Smol World
A downloadable project
Smol World started out as a smaller scale Unity project, around Summer 2024, heavily influenced by the likes of A Short Hike: small open world, reduced scope, retro-inspired rendering. The idea seemed fun, interesting and manageable (A Short Hike had a short development period and was made by a single person afaik).
I started by getting a basic character controller + model and terrain in place, to get a better feel for what I was aiming towards. I quickly felt that I needed to settle on a bigger terrain early on so I could progressively refine the terrain settings to go along with the rendering.
The retro-like rendering was achieved by using a render texture and outputting it as a low resolution UI element over the whole screen.
Texture quality needed to be relatively low to suggest an older looking game, to go along with this kind of rendering technique.
Another key element I wanted to use for this project was the world-bending effect: make a flat terrain appear to be a sphere.
Both these aspects had to work properly in conjunction with terrain settings, more specifically terrain resolution.

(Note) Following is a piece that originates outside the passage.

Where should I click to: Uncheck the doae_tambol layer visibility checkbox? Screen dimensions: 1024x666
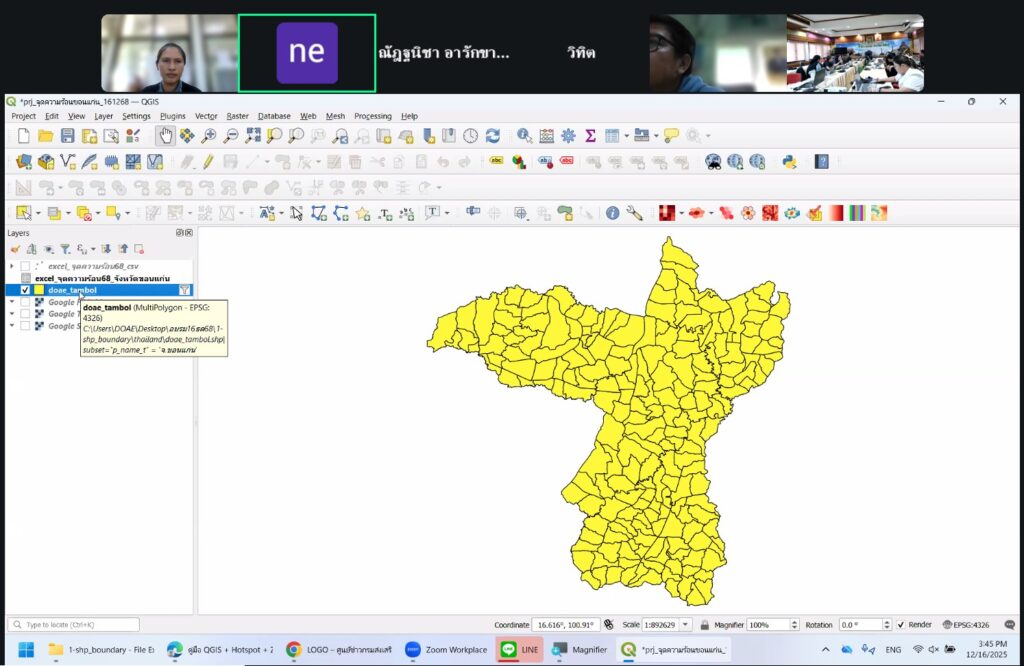coord(25,290)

The world-bending effect was achieved using a custom shader, made in Shader Graph, and works as follows: it is a vertex displacement shader, that makes it so that the further away from the camera, along any horizontal axis, a mesh's vertices are, the lower they'll visually appear along the vertical axis, meaning when the camera backs away from a vertex, that particular vertex will look like its going down behind the horizon. Conversely, when the camera gets closer to a vertex, it will look like it's coming up from behind the horizon. In effect, the terrain appears to be sphere shaped, just like a planet.
For the vertex displacement shader to work properly and for the terrain mesh to keep graphical consistency, the terrain resolution needs to be high enough (meaning it needs to be made of more triangles), so the bigger the terrain and the higher the terrain resolution, the bigger the needed resources, which sounds a bit counter-intuitive for a retro-looking project.
To better appreciate the terrain and its curvature, an airship controller was quickly developed and put in place, to be able to explore more easily. That's when the project took a bit more inspiration from 90's looking J-RPGs.
The terrain was reworked as a basic overworld-like scene, complete with a world map capable of tracking Player character and Airship precisely.
In 90's J-RPGs, it is expected that reaching the edge of the map makes the Player appear at the other end of the map (so that North & South edges, as well as East and West, are effectively connected). This makes the scene feel like it's an actual sphere. That's how it feels like, but the actual behaviour is that of a donut-shaped world, rather than a sphere shaped one. In this case, how things feel matters more than how they actually work.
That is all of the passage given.